Question

I wish to determine the correlation between the height (in inches) and weight (in pounds) of 21-year-old males. To do this, I measure the height and weight of two 21-year-old men. The measured values are Height and weight of male 1: 70, 169 Height and weight of male 2: 69,164 The correlation r computed from the measurements on these males is Question 2 options: 1.0 -1.0 near 0 because the heights and weights of the men are similar.

Answer 1

`r=(2(23146)-(139)(333))/(√([2(9661) -(139)^2][2(55457) -(333)^2]))=1`

So then the we have perfect linear association. Because the heights and weights of the men are similar.

Explanation:

Let X represent the Height and Y the weigth

We have the follwoing dataset:

X: 70, 69

Y: 169, 164

n=2

The correlation coefficient is a "statistical measure that calculates the strength of the relationship between the relative movements of two variables". It's denoted by r and its always between -1 and 1.

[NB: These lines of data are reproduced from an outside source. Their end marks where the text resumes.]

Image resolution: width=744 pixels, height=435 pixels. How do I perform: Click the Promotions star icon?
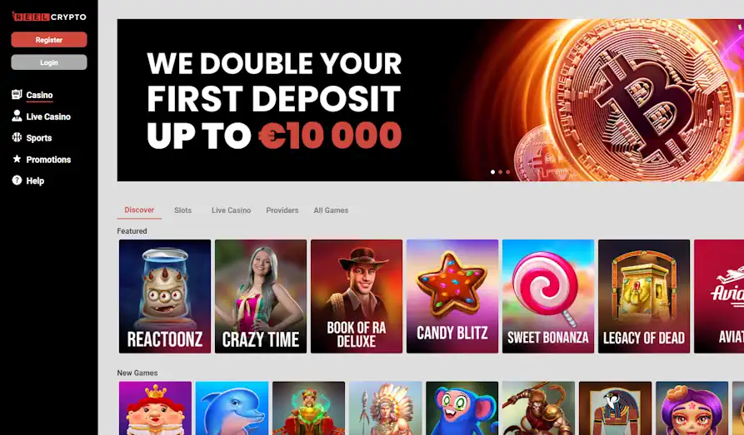pyautogui.click(x=17, y=159)
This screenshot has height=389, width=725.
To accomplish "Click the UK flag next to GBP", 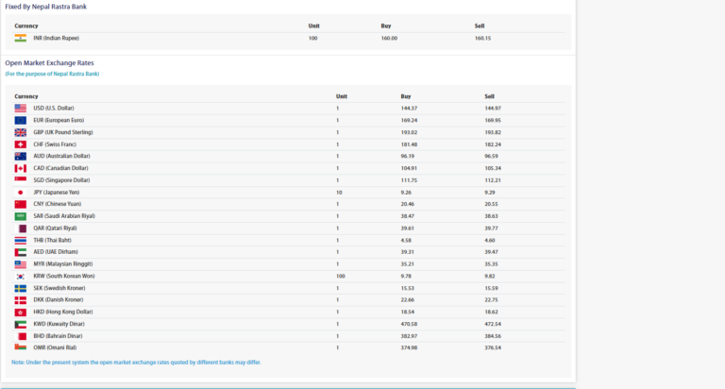I will 21,132.
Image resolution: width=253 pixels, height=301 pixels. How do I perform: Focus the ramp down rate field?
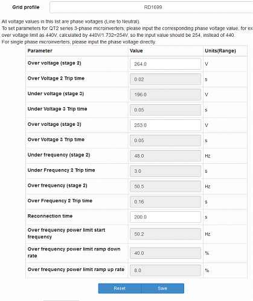165,253
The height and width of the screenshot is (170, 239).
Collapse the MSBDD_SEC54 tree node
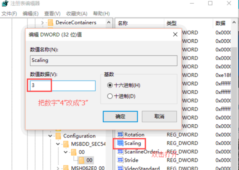tap(58, 144)
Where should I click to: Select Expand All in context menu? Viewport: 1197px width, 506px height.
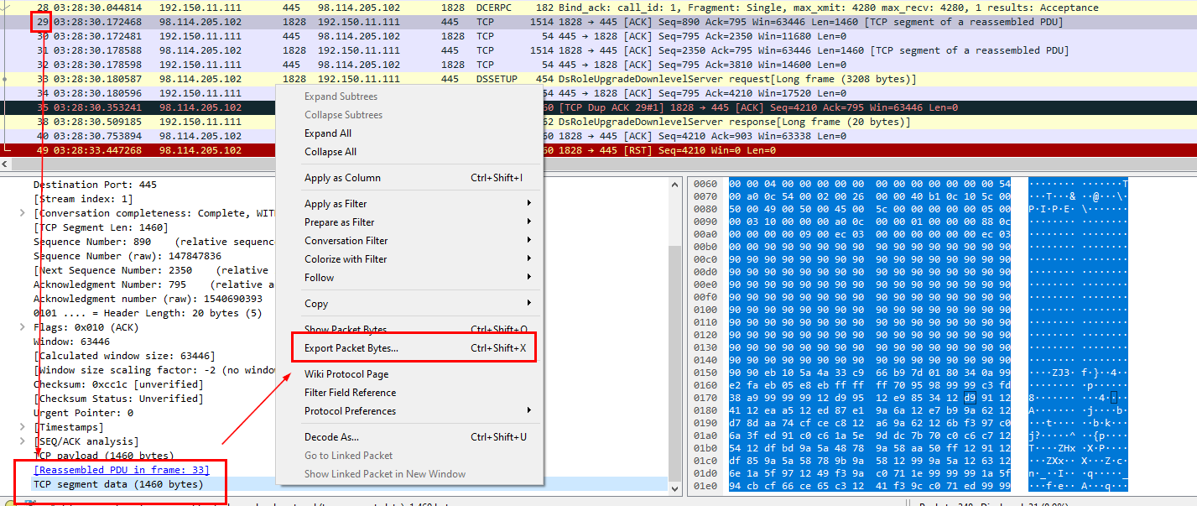(327, 133)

And in order to calculate the correlation coefficient we can use this formula:

`r=(n(\sum xy)-(\sum x)(\sum y))/(√([n\sum x^2 -(\sum x)^2][n\sum y^2 -(\sum y)^2]))`

For our case we have this:

n=2
`\sum x = 139, \sum y = 333, \sum xy = 23146, \sum x^2 =9661, \sum y^2 =55457`

And if we replace in the formula we got:

`r=(2(23146)-(139)(333))/(√([2(9661) -(139)^2][2(55457) -(333)^2]))=1`

So then the we have perfect linear association. Because the heights and weights of the men are similar.